Denver, Oklahoma City
For years, state laws restricted Anchorage’s ability to give out financial incentives to developers. Then, in 2017, the Alaska Legislature changed state law to give Alaska cities more flexibility to create tax breaks for specific types of development.
Before that, the main tool available to Anchorage developers was a tax break for deteriorated property. The law has been rarely used, and is often described by developers as burdensome. Officials also worried the law had a perverse incentive, Schutte said, encouraging developers to neglect properties in order to qualify for the tax benefit.
The new tax proposal is meant to be simple and easy to use, Schutte said. Similar laws are on the books in cities in the lower 48, including Oklahoma City and Denver.
There are a few rules, according to the Anchorage proposal. The developer has to apply for the tax break before starting construction, and it won’t take effect until the development is finished and certified for residency. At least four units have to be built, and the the development has to add to downtown’s housing base. If the development includes a commercial side, only the housing part will be exempt from taxation.
The tax break would only apply to properties within the boundaries of what’s known as the “central business district,” which spans west of Ingra street, north of 9th Avenue, east of the bluff that runs along Coastal Place, M Street, N Street and O Street; and generally south of Ship Creek.
To show the exemption should still apply, the property owner will have to submit an annual compliance report to the city, or face fines.
Downtown Assemblyman Christopher Constant he sees the measure as a way to spur more downtown housing options for young and working-class residents. He said a vibrant neighborhood depends on bringing in people that not only work but live there.
“We don’t have a culture of people living downtown,” Constant said.
About two years ago, developer Nick Mystrom bought empty land at the corner of 2nd Avenue and K Street in downtown Anchorage. The land is on a bluff looking over Cook Inlet and the Tony Knowles Coastal Trail.
Mystrom, the son of former Anchorage Mayor Rick Mystrom, has plans for the property. He wants to build 24 luxury loft apartments ranging from 1,200 to 3,500 square feet.
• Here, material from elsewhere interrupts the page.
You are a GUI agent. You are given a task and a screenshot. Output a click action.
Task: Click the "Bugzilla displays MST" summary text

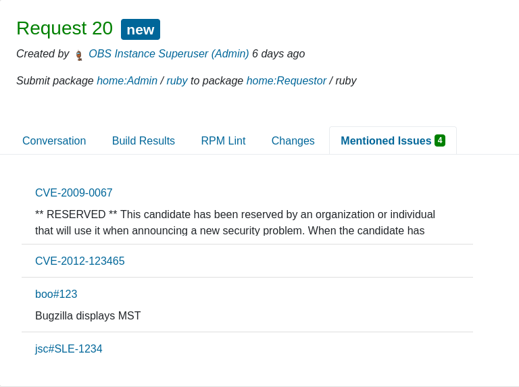point(88,315)
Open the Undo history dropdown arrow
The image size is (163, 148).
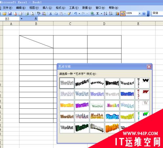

The $15 million building would consist of eight stories, with three floors of parking built into the hillside and five floors of apartments, Mystrom said.
The apartments would sell between $500,000 and $1.2 million, Mystrom said.
But project doesn’t yet make financial sense, Mystrom said. It’s located in a high-risk seismic zone and will require extra engineering and expense to build. Mystrom has also hesitated to jump into uncharted territory. Very little housing has been built downtown in recent years, particularly luxury apartments, he said.
“I’m bullish on the Anchorage market, but no developer really wants to be the first guy into any given market,” Mystrom said.
He said he’s been talking to the Berkowitz administration about the new tax exemption proposal. He said the new law would make it far more likely that his project goes forward.
The owners of the new apartments he builds would pay between $10,000 and $20,000 less in property taxes each year, Mystrom said.
South Anchorage Assemblyman John Weddleton, who chairs the Assembly’s community and economic development committee, said he had been researching whether the 12-year time frame was necessary, or if it should be capped. He encouraged builders, planners and residents to contact the city or representatives to make suggestions for changes.
He also said he wanted to ensure that the new tool helps spur housing for a wide range of incomes.
The Assembly is scheduled to debate the measure at its Feb. 12 meeting.
If it passes, Schutte said the new tax law can be tweaked later on to apply to other parts of Anchorage. He pointed to areas that city plans have identified as ripe for reinvestment, such as the central Spenard area.